── Data ──
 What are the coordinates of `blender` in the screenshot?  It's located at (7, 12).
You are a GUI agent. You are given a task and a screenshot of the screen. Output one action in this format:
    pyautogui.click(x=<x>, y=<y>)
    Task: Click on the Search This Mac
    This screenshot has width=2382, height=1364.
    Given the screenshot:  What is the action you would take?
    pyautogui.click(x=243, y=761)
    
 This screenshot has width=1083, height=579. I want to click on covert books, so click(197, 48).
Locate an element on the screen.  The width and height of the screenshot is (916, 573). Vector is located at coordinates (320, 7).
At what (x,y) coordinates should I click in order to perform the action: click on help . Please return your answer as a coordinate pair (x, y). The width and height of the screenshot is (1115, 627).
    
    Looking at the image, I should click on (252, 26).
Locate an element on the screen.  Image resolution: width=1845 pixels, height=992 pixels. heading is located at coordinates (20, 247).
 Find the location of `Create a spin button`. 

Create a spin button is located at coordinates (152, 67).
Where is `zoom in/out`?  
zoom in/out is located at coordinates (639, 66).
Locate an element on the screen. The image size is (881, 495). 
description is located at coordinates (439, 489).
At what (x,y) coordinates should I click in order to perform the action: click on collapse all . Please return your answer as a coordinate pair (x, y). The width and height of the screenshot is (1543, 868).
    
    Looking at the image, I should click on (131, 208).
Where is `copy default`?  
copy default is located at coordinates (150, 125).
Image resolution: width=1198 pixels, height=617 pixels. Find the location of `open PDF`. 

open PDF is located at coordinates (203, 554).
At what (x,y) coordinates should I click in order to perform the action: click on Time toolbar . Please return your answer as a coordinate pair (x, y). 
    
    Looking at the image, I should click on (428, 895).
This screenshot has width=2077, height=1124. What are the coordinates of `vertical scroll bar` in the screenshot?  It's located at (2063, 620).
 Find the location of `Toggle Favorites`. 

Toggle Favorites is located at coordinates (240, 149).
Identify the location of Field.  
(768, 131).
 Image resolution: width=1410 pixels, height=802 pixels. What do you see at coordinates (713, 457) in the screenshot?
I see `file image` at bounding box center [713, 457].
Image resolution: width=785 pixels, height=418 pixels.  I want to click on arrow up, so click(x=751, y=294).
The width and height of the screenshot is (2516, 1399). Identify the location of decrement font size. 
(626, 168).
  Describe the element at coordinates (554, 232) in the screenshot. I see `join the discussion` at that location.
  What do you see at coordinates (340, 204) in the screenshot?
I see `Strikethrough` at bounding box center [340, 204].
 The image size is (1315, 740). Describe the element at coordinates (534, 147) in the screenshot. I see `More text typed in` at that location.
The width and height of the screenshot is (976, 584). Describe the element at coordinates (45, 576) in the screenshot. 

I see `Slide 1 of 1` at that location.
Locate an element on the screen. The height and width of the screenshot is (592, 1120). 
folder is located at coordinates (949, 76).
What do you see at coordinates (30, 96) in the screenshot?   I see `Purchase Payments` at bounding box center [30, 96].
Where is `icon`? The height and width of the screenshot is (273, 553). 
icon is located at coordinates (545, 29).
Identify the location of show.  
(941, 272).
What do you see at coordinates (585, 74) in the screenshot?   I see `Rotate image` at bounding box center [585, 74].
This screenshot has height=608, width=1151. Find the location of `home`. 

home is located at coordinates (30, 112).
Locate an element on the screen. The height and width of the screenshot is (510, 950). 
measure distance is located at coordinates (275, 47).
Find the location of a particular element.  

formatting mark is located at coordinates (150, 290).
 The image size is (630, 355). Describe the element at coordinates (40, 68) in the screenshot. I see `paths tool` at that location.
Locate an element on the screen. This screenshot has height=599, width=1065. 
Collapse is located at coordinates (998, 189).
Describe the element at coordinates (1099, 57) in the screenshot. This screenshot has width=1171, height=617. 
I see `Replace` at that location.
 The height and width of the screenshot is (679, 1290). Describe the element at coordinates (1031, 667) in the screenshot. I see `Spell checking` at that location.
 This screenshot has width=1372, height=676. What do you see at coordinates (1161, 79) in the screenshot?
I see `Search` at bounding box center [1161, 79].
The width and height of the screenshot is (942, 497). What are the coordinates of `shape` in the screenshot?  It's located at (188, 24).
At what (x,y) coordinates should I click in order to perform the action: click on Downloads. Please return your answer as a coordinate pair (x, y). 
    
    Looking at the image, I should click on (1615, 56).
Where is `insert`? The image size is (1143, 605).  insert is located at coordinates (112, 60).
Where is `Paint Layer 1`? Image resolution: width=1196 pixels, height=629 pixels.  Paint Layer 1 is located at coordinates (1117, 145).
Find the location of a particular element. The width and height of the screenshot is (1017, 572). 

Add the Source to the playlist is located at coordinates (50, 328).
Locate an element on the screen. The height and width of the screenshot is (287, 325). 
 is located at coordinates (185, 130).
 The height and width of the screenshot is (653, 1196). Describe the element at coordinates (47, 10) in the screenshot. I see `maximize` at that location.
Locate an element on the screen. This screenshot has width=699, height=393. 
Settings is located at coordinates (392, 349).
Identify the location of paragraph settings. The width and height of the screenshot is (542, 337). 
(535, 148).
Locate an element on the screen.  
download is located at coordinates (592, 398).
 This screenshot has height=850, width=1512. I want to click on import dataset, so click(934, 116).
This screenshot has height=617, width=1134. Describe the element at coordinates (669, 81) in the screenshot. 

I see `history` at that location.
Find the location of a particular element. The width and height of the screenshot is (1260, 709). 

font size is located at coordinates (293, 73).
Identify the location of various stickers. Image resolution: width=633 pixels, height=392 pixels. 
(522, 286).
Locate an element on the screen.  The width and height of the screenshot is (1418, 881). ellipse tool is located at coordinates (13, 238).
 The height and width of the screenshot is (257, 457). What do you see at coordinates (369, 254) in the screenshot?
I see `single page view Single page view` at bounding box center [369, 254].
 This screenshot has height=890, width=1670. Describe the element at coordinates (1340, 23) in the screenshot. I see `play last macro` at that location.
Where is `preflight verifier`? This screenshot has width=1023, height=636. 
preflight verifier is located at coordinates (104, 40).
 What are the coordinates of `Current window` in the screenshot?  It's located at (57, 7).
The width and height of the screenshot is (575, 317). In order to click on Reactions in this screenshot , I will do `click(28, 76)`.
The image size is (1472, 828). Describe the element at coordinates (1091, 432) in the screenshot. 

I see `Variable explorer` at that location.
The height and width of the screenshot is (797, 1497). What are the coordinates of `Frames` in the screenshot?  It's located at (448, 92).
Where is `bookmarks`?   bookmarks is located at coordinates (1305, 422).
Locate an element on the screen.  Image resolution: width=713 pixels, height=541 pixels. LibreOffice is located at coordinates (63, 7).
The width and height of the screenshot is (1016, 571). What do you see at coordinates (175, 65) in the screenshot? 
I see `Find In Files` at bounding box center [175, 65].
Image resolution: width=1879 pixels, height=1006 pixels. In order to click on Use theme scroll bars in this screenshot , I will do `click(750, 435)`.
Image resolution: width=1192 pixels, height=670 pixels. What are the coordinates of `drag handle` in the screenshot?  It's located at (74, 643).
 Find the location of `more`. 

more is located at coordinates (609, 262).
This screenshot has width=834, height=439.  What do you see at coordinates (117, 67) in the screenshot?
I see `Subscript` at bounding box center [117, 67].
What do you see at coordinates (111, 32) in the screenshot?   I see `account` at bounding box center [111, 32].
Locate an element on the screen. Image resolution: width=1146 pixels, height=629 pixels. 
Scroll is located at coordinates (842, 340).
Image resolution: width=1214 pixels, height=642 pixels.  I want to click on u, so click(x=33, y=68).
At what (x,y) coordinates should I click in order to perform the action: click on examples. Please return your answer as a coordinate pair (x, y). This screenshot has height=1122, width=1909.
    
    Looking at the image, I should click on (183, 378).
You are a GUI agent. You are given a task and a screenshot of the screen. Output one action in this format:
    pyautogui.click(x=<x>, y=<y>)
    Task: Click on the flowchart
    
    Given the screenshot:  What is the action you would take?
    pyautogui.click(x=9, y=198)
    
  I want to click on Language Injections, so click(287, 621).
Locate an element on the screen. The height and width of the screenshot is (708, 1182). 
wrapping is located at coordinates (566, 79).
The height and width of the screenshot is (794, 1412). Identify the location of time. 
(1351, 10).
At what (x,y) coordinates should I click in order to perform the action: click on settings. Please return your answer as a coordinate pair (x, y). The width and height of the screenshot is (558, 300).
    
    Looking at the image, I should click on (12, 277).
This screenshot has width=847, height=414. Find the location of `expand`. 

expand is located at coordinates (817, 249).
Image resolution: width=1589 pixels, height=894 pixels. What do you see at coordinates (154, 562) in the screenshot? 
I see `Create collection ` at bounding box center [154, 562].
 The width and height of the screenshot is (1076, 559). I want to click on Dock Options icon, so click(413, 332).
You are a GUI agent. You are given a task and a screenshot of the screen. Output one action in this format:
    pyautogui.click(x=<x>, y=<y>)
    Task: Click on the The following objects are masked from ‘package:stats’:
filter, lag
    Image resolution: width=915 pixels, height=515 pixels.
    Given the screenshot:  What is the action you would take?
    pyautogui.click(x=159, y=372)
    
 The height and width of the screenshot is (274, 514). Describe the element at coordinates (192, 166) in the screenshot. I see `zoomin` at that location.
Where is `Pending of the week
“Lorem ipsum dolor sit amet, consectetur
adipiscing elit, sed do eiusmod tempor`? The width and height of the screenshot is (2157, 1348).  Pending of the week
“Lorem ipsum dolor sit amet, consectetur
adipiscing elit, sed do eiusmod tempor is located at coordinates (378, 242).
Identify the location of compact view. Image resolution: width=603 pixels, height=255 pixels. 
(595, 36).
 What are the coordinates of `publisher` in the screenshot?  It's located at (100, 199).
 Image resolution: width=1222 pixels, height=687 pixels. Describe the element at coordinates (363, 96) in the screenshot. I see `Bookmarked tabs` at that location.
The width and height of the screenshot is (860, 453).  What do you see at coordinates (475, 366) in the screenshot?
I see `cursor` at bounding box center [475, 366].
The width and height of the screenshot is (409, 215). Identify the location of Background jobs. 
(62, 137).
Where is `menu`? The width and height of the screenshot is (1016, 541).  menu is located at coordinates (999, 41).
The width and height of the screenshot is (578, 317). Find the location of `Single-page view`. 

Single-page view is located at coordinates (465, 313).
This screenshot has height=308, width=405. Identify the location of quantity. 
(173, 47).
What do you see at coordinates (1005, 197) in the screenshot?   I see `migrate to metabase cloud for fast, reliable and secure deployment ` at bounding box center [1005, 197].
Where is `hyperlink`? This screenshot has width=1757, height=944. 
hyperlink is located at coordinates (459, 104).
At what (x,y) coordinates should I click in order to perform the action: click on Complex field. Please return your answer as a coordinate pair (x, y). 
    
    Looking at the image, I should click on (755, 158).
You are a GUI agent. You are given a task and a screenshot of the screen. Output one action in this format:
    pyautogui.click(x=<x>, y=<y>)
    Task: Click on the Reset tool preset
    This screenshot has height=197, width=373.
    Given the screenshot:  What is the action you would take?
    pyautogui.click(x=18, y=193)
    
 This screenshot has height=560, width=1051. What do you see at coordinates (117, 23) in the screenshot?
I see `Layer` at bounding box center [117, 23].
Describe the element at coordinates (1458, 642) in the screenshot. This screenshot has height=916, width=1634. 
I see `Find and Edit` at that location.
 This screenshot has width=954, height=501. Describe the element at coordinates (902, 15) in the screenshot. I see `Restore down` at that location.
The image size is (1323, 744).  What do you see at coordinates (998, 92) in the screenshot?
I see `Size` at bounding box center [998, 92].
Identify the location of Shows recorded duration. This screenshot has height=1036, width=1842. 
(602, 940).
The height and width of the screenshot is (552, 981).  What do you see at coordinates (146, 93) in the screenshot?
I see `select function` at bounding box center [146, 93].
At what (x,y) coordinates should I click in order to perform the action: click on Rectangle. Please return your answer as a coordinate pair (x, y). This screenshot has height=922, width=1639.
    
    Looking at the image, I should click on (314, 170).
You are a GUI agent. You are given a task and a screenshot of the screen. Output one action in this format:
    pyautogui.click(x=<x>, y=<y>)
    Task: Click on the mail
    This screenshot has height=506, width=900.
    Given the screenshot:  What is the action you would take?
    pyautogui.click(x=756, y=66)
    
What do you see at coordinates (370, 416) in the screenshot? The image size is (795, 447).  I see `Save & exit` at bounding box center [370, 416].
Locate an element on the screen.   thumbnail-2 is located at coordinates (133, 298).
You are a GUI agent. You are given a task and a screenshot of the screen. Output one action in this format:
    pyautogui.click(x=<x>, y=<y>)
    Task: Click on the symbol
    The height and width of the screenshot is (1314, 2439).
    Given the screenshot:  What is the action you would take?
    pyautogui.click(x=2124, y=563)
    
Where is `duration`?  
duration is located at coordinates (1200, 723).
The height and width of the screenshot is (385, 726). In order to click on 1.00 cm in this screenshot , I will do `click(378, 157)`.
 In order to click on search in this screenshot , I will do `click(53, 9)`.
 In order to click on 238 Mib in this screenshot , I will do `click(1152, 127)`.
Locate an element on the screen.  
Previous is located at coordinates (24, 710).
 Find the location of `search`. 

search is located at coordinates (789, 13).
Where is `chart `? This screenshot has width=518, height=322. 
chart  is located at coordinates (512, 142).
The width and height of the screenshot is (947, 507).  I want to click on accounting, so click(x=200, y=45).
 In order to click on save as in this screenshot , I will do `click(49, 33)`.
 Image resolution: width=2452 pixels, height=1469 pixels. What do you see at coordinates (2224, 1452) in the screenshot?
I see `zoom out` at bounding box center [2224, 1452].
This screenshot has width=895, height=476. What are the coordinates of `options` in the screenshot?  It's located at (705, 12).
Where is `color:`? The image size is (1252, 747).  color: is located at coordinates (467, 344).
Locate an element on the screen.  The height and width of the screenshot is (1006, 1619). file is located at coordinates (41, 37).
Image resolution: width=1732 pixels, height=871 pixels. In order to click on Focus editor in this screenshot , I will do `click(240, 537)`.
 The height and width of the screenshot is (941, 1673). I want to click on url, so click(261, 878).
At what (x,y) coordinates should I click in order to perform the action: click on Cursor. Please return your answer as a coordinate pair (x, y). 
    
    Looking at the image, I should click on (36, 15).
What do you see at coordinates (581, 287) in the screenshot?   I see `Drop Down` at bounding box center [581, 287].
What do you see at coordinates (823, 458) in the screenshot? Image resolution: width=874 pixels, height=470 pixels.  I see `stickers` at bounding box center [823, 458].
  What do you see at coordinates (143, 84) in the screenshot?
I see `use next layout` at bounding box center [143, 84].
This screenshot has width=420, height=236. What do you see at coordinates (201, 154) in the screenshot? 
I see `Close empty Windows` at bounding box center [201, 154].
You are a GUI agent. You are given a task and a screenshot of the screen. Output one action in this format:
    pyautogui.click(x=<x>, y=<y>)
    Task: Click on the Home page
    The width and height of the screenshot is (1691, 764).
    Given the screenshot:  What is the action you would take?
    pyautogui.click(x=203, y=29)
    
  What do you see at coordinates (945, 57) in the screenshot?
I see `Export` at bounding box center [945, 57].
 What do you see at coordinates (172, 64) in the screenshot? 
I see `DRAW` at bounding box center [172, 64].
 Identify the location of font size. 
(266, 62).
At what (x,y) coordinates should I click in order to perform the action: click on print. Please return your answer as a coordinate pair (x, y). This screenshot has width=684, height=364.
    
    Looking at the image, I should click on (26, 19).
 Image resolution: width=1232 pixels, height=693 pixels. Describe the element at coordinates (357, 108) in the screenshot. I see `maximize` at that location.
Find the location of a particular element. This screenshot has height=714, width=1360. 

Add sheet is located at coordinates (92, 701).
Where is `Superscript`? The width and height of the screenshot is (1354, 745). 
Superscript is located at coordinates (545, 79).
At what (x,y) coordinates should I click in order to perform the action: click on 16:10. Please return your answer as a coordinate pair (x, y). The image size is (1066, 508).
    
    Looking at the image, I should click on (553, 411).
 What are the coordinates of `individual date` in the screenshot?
───
Stated goal:
Reproduce the part of the records that opens with the line containing "The image size is (1323, 744)." and closes with the line containing "center [146, 93].", changing "recorded duration" to "elapsed duration" and leaving everything else as it stands.

The completed task:
The image size is (1323, 744).  What do you see at coordinates (998, 92) in the screenshot?
I see `Size` at bounding box center [998, 92].
Identify the location of Shows elapsed duration. This screenshot has height=1036, width=1842. 
(602, 940).
The height and width of the screenshot is (552, 981).  What do you see at coordinates (146, 93) in the screenshot?
I see `select function` at bounding box center [146, 93].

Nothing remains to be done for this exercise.